_AIM OF THE TASK_.
Exact copies of the records below are needed, free of pictures.

*** RECORDS

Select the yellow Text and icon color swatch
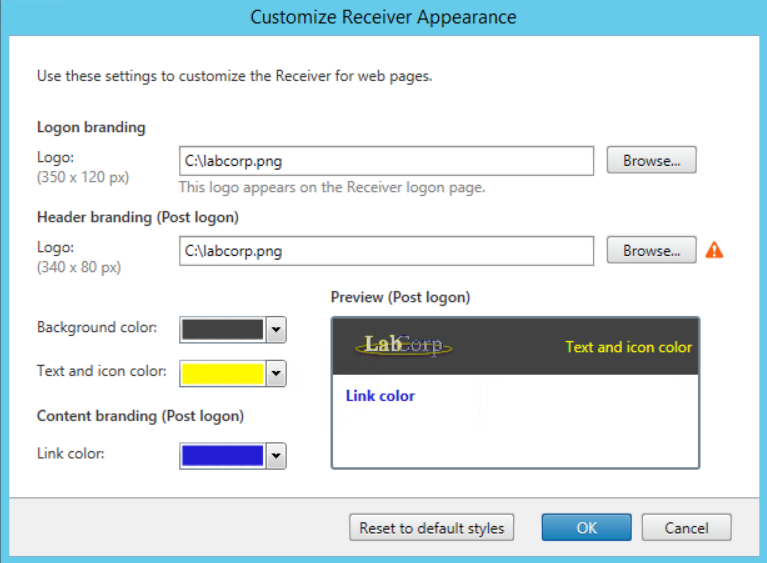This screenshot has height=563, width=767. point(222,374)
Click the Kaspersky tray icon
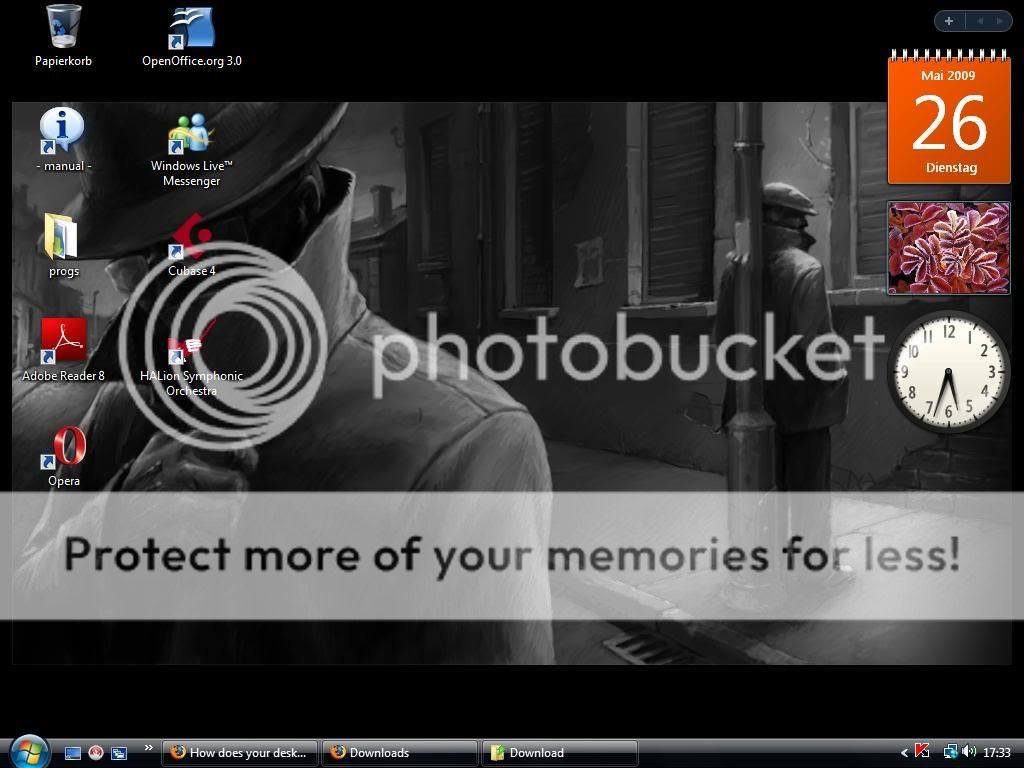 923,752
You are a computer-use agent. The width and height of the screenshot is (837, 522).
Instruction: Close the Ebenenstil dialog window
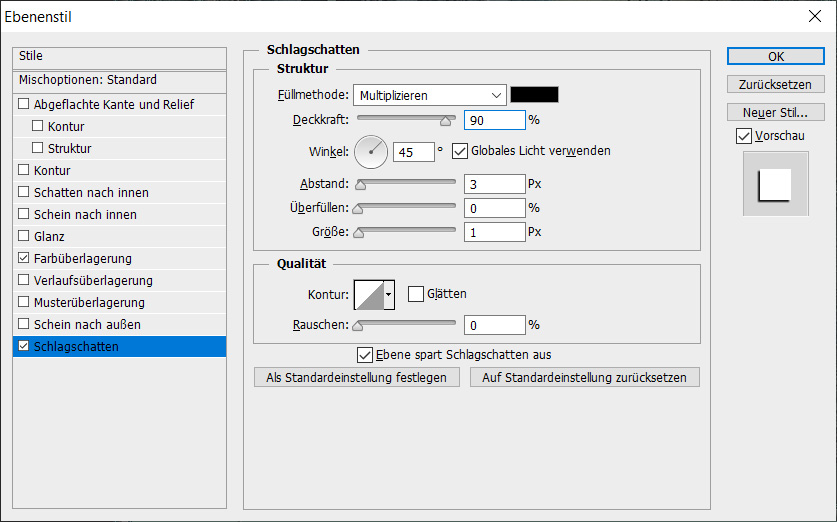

******

_WORKED SOLUTION_.
Select the yellow Text and icon color swatch
This screenshot has height=563, width=767. point(222,374)
Click the Kaspersky tray icon
 923,752
You are a computer-use agent. The width and height of the screenshot is (837, 522).
Instruction: Close the Ebenenstil dialog window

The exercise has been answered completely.